Clin Endocrinol (Oxf). 2005 Mar;62(3):289-95. Polycystic ovarian syndrome: marked differences between endocrinologists and gynaecologistsin diagnosis and management. Cussons AJ et al.  PMID: 15730409
"...A mailed questionnaire containing a hypothetical patient's case history with varying presentations--oligomenorrhoea, hirsutism, infertility and obesity--was sent to Australian clinical endocrinologists and gynaecologists in teaching hospitals and private practice...Endocrinologists regarded androgenization (81%) and menstrual irregularity (70%) as essential diagnostic criteria, whereas gynaecologists required polycystic ovaries (61%), androgenization (59%), menstrual irregularity (47%) and an elevated LH/FSH ratio (47%) (all P-values less than 0.001). In investigation, gynaecologists were more likely to request ovarian ultrasound (91%vs. 44%, P less than 0.001) and endocrinologists more likely to measure adrenal androgens (80% vs. 58%, P  less than 0.001) and lipids (67%vs. 34%, P less than 0.001). Gynaecologists were less likely to assess glucose homeostasis but more likely to use a glucose tolerance test to do so. Diet and exercise were chosen by most respondents as first-line treatment for all presentations. However, endocrinologists were more likely to use insulin sensitizers, particularly metformin, for these indications. In particular, for infertility, endocrinologists favoured metformin treatment whereas gynaecologists recommended clomiphene. CONCLUSIONS: There is a lack of consensus between endocrinologists and gynaecologists in the definition, diagnosis and treatment of PCOS. As a consequence, women may receive a different diagnosis or treatment depending on the type of specialist consulted.
Clin Endocrinol (Oxf). 2008 Jul;69(1):52-60. The evaluation of metabolic parameters and insulin sensitivity for a more robust diagnosis of thepolycystic ovary syndrome. Amato MC, et al.  PMID: 18034780
PCOS diagnostic criteria [National Institute of Health (NIH), Rotterdam Consensus (ROT), Androgen Excess Society (AES)] are unanimous recognized. We aimed to assess in women with suspected PCOS whether the application of the three diagnostic criteria differently characterizes the metabolic profile and insulin sensitivity. Two hundred and four women with suspected PCOS in comparison to a group of normal, age-matched Sicilian women (N = 34) without signs of metabolic syndrome...The prevalence of PCOS was 51% according to NIH, 83% to ROT and 70.6% to AES, and only 100 patients were qualified simultaneously under these three criteria.

10 comments:

Orodemniades said...

Well that made for depressing reading, but certainly explains why I've never gotten a proper diagnosis.
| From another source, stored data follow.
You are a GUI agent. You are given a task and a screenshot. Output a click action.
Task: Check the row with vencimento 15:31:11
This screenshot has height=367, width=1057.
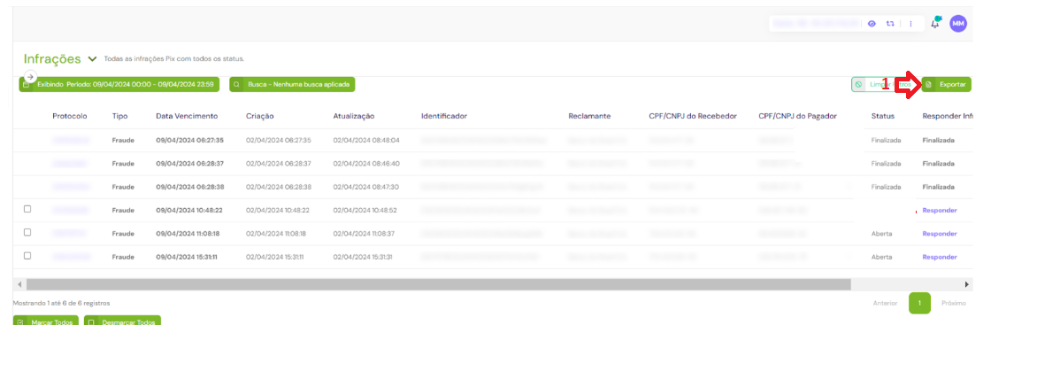(x=28, y=256)
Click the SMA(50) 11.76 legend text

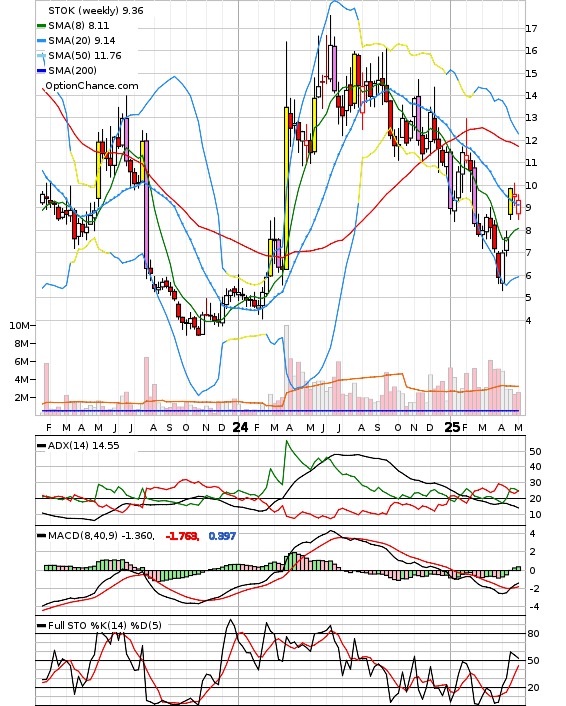click(85, 55)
When I lived in the UK there was a 3 year wait list for the local PCOS clinic in Aberdeen and I never made it that far, we moved countries after I got kicked off the IVF wait list for being too fat (even though I'd lost 50lbs).

Even at my current clinic, because I only have 1 of the 3 acceptable markers - string-o-pearls ovaries - I've only had a soft diagnosis. it's all very frustrating even though to me it all seems pretty obvious.
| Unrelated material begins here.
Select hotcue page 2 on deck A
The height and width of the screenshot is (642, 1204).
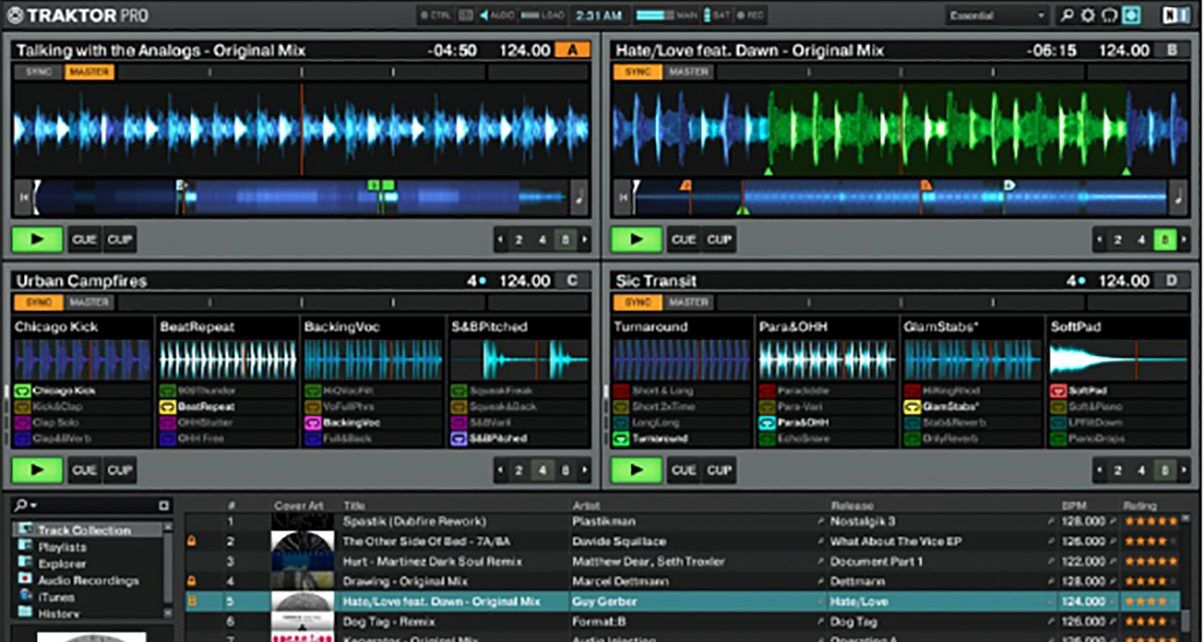click(x=520, y=239)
But, my question is, are there any treatments to be had?

Cassandra said...

Orodemniades, have you tried this? http://www.westonaprice.org/ask-the-doctor/pcos

Anonymous said...

You should be writing a book on these subjects. You have the rare knack of explaining medical concepts quite clearly.
Endocrinologists, of all people, should be more aware that fatness is concomitant to, and often caused by, many endocrine disorders.
It wsan't hard to diagnose me, even 40 years ago - fat, (male-pattern) hairy, infrequent/missing periods, seborrhea, ovarian cysts... What else COULD it be?
By the way, I found it interesting that, in one of your PCOS posts, you say that the symptoms can worsen after menopause. I can't help but wonder why. After all, isn't menopause the time when hormones decrease? Are PCOSers still bubbling over with them?

Orodemniades said...

Cassandra, thanks for the link, I'd forgotten WAP has stuff on PCOS. Alas, I can't afford to take any more medicines - heck, I've just started eating Dulse in an attempt to add some iodine into my diet.

penguinlady said...

I have a rather random question. Having PCOS and a week-old twins, I'm wondering if the hormonal/endocrine imbalances are what is making my breastmilk production so slow. There are other factors, for sure, but I'm just wondering if that's yet another thing that is involved with this complicated condition.

Well-Rounded Mama said...

Orodemniades, we'll be talking treatments in future installments of the series. Alas, there is no magic button or pill that makes this go away; it's more a management of a chronic disease thing than a real "fix."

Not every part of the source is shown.